Consegna a => Stabilisci se le affermazioni seguenti concordano con il brano sull'arrivo a Dublino, rispondendo sì o no e citando alla lettera le parole del brano che lo decidono: (i) l'arrivo a Dublino è avvenuto il 7 novembre 2001; (ii) le esibizioni in strada avvenivano soltanto d'estate; (iii) il titolo di studio portato a Dublino era una laurea in Lettere.

Testo estratto =>
↓
È giunto il momento di porre anche lei 7 fatidiche domande 7…

1)   Qui ad Italish si parla e scrive in tutte le declinazioni delle risonanze artistiche, culturali, emozionali tra Italia e Irlanda; vuoi spiegare ai nostri lettori come questa unione abbia molto a che fare con te? Insomma, vuoi presentarti a chi ancora non ti conosce? 

Sono sbarcata a Dublino il 7 Novembre 2001, portando con me la chitarra e pochi vestiti, una laurea in Lingue, un discreto bagaglio musicale con tante canzoni a memoria di classici d’autore italiani e internazionali, alcune mie canzoni e poesie e, insieme, da una parte l’urgenza di fuga dall’Italia, da cui mi sentivo fortemente tradita, dall’altra una voglia matta di esplorare e succhiare il nettare artistico di questa isola verde che mi chiamava già da tempo. Non avevo soldi, ho fatto i lavori più umili come la domestica e la lavapiatti in diversi fish’n’chips e ristoranti dublinesi.. E poi arrivava la sera e me ne andavo a suonare in strada, a Temple Bar, era il mio palcoscenico. Faceva freddo e pioveva, ma ero sempre lì, tutte le sere, anche a Natale e Capodanno, inverno, primavera… E poi è arrivata l’estate… Ho seguito i segni che riuscivo a cogliere, ogni giorno mi capitava qualcosa e semplicemente, spesso incoscientemente, lasciavo che accadesse. C’era qualcosa nell’aria, quasi una mappa invisibile  di connessioni tra luoghi e persone, un’energia palpabile che non potevo ignorare… Mi sono lasciata andare a questa “cosa” che diventava sempre più forte. Non ho fatto nulla, ha fatto tutto lei.
↑
Elenco delle voci =>
↓
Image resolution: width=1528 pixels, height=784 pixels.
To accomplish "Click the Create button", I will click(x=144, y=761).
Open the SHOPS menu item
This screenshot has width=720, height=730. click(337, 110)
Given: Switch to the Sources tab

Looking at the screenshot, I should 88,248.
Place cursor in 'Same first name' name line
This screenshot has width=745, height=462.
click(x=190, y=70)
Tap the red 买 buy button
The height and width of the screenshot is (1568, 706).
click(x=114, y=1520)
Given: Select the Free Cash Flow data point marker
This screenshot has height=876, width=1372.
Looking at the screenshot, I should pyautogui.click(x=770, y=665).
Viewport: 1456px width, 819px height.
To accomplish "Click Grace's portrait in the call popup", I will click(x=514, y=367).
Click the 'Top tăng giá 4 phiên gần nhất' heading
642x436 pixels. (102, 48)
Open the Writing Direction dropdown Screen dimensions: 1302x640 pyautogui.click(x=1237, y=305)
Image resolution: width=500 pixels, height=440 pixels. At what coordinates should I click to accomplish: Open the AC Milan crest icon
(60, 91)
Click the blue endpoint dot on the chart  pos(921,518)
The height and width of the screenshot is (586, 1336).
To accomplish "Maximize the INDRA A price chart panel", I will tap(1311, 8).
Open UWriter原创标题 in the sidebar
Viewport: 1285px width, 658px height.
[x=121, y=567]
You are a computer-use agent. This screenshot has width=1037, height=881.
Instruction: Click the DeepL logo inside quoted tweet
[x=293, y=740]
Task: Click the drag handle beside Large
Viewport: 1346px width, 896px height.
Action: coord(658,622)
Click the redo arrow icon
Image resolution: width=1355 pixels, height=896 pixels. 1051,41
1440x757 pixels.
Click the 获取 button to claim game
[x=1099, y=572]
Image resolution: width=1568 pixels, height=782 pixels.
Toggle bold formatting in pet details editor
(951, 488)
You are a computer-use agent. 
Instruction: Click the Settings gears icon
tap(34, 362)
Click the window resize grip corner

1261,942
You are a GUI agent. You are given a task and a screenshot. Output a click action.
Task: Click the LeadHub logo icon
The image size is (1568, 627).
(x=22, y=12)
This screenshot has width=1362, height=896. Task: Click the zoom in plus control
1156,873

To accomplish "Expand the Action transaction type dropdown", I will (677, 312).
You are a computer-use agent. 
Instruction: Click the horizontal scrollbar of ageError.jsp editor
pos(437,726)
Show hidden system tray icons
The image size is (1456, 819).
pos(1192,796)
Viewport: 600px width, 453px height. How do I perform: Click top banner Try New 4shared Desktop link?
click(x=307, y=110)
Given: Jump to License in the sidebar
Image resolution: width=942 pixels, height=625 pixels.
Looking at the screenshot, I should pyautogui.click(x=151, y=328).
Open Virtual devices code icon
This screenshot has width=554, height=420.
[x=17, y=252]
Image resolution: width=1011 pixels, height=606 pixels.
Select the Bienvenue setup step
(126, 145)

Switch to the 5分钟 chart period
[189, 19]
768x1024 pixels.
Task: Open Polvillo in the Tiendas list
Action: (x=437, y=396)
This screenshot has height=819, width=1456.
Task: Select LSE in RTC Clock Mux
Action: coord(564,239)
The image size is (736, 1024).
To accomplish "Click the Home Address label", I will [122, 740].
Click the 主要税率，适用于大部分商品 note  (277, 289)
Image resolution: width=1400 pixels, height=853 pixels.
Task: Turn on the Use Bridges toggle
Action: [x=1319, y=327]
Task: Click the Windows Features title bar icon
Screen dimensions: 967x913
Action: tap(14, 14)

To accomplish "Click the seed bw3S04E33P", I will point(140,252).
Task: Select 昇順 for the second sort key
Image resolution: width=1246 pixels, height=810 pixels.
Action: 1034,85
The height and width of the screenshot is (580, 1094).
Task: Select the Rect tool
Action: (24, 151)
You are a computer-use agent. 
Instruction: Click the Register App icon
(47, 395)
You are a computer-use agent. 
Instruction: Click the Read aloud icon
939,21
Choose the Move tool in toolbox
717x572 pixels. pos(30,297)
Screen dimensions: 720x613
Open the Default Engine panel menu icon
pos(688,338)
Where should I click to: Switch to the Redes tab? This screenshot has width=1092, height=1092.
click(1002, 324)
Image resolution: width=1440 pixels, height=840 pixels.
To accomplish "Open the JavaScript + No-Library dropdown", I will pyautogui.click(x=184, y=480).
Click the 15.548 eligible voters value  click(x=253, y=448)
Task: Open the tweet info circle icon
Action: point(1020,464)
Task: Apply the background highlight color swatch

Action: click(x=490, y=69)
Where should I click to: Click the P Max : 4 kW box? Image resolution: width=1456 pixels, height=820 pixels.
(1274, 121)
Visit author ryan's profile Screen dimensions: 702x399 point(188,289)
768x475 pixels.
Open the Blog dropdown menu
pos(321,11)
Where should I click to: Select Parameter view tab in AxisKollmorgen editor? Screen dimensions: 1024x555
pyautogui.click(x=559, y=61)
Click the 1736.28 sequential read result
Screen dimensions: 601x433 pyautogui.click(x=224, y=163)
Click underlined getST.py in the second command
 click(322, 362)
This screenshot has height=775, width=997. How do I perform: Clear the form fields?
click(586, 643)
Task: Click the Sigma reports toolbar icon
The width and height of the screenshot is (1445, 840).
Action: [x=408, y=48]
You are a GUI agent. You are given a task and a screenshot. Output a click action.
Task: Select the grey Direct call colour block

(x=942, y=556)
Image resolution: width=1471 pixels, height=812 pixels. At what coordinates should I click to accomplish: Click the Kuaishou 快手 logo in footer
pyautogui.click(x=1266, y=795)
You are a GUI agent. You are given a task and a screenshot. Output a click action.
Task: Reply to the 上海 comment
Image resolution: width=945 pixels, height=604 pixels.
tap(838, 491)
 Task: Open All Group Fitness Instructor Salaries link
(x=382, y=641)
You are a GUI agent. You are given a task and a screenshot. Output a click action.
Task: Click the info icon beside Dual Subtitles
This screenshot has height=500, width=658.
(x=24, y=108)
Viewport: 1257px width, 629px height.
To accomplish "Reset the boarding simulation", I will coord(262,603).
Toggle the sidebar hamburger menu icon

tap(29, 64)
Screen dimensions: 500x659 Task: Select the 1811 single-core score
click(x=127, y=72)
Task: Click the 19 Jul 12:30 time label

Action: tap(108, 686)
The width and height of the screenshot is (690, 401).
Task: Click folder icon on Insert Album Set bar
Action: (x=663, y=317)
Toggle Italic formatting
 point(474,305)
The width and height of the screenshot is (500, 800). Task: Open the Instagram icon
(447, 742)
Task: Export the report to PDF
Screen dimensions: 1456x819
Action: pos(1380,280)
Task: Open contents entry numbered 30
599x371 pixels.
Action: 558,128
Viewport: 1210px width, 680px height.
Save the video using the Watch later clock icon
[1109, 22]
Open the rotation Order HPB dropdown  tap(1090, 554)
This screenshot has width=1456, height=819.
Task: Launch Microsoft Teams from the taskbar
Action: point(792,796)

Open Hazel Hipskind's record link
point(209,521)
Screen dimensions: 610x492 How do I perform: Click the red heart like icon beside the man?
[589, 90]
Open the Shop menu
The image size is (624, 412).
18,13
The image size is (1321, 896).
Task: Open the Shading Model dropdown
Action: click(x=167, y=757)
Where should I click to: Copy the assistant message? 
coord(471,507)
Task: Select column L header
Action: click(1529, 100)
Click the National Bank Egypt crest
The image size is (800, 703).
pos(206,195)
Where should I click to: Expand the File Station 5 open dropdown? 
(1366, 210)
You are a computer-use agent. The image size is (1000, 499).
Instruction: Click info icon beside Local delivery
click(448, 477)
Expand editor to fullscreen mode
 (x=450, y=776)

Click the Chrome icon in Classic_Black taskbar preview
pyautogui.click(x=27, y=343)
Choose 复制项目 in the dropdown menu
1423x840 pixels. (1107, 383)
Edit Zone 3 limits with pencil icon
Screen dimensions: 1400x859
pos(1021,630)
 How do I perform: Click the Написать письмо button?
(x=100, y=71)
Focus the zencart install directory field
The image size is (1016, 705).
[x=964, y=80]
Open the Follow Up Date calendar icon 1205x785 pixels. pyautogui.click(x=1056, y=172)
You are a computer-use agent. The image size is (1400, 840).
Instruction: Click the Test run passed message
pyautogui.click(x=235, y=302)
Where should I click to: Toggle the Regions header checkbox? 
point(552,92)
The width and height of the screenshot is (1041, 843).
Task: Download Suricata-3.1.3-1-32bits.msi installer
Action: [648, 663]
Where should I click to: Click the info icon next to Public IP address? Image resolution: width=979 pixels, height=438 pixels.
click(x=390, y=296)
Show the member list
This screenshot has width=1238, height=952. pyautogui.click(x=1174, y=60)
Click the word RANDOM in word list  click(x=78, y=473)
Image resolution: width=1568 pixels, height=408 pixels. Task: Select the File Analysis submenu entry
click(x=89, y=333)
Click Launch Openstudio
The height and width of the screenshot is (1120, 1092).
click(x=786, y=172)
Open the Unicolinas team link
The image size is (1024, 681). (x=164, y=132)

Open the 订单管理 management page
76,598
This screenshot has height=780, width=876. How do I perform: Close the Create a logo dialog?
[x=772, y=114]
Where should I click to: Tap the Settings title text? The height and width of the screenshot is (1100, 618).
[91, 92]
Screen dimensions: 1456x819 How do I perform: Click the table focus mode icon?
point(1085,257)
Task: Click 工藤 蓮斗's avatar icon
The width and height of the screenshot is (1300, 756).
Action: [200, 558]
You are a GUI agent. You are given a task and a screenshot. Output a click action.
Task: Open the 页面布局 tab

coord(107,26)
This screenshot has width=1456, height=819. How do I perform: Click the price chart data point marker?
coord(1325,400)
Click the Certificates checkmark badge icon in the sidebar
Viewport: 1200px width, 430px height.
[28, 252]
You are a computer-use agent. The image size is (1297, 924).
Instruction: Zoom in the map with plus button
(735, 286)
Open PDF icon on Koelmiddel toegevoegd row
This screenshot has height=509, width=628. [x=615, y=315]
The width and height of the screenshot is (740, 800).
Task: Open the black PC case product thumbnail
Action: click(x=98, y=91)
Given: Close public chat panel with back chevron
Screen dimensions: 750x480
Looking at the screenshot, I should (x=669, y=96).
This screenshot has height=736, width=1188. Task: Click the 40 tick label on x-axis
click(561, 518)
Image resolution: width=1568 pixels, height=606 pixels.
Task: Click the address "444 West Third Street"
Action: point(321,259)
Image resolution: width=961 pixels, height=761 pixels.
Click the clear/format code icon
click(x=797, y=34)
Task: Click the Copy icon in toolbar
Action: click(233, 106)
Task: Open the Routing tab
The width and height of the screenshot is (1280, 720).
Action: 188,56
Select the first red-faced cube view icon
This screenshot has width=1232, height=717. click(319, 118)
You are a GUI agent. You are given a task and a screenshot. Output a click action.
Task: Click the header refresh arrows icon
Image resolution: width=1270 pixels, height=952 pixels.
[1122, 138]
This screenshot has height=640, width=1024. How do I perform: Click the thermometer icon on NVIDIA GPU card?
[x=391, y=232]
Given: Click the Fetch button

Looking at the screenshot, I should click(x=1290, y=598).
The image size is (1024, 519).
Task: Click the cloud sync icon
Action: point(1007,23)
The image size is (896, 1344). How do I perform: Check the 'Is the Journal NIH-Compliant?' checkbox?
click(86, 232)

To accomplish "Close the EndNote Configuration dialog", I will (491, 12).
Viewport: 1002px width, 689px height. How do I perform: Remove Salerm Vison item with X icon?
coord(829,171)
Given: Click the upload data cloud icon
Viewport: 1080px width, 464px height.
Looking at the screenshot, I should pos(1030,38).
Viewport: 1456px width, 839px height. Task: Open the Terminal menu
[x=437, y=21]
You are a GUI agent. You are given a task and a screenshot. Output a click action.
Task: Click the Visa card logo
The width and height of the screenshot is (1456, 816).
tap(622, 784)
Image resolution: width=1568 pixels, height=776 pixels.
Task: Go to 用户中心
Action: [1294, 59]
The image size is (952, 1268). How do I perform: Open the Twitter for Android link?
↑
Consegna b => Formatta come tabella Markdown il tratto delle voci che va dalla riga contenente "Click the National Bank Egypt crest" fino alla riga contenente "(x=100, y=71)", estremi inclusi, con le colonne «Numero» e «Riga» e senza le righe vuote.

Risposta a =>
(i) Sì: "Sono sbarcata a Dublino il 7 Novembre 2001".
(ii) No: "Faceva freddo e pioveva, ma ero sempre lì, tutte le sere, anche a Natale e Capodanno, inverno, primavera…".
(iii) No: "una laurea in Lingue".

Risposta b =>
| Numero | Riga |
|---|---|
| 1 | Click the National Bank Egypt crest |
| 2 | The image size is (800, 703). |
| 3 | pos(206,195) |
| 4 | Where should I click to: Expand the File Station 5 open dropdown?  |
| 5 | (1366, 210) |
| 6 | You are a computer-use agent. The image size is (1000, 499). |
| 7 | Instruction: Click info icon beside Local delivery |
| 8 | click(448, 477) |
| 9 | Expand editor to fullscreen mode |
| 10 |  (x=450, y=776) |
| 11 | Click the Chrome icon in Classic_Black taskbar preview |
| 12 | pyautogui.click(x=27, y=343) |
| 13 | Choose 复制项目 in the dropdown menu |
| 14 | 1423x840 pixels. (1107, 383) |
| 15 | Edit Zone 3 limits with pencil icon |
| 16 | Screen dimensions: 1400x859 |
| 17 | pos(1021,630) |
| 18 |  How do I perform: Click the Написать письмо button? |
| 19 | (x=100, y=71) |